Stored data entries
☆ ☆ ☆ ☆
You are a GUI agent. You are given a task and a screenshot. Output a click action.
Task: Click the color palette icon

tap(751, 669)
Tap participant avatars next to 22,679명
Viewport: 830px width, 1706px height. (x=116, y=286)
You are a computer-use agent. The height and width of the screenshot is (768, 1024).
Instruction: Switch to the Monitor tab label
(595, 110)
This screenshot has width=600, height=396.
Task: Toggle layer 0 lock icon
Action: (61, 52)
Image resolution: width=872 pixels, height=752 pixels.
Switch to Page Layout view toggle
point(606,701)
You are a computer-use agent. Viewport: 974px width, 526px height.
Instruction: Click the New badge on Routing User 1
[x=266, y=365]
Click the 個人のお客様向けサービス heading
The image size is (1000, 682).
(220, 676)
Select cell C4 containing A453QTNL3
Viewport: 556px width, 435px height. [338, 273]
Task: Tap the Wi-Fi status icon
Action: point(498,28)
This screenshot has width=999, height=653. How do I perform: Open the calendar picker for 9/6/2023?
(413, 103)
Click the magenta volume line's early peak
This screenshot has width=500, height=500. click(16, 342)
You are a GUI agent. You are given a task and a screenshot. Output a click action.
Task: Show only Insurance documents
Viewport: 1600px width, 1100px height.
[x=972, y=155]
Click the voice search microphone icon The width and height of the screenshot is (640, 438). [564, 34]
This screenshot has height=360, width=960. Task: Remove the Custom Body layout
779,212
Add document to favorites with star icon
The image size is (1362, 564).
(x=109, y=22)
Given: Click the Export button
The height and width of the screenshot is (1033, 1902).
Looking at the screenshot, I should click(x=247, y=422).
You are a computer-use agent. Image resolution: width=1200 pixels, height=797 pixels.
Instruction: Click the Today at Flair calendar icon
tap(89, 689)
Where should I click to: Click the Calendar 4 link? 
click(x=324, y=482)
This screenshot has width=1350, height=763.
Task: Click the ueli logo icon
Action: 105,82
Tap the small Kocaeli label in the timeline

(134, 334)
☆ ☆ ☆ ☆
WHAT NEEDS TO BE DONE: In the data above, retype exactly and only the lines between the one holding "Instruction: Switch to the Monitor tab label" and the one holding "You are a computer-use agent. Viewport: 974px", inclusive.

RESULT BELOW:
Instruction: Switch to the Monitor tab label
(595, 110)
This screenshot has width=600, height=396.
Task: Toggle layer 0 lock icon
Action: (61, 52)
Image resolution: width=872 pixels, height=752 pixels.
Switch to Page Layout view toggle
point(606,701)
You are a computer-use agent. Viewport: 974px width, 526px height.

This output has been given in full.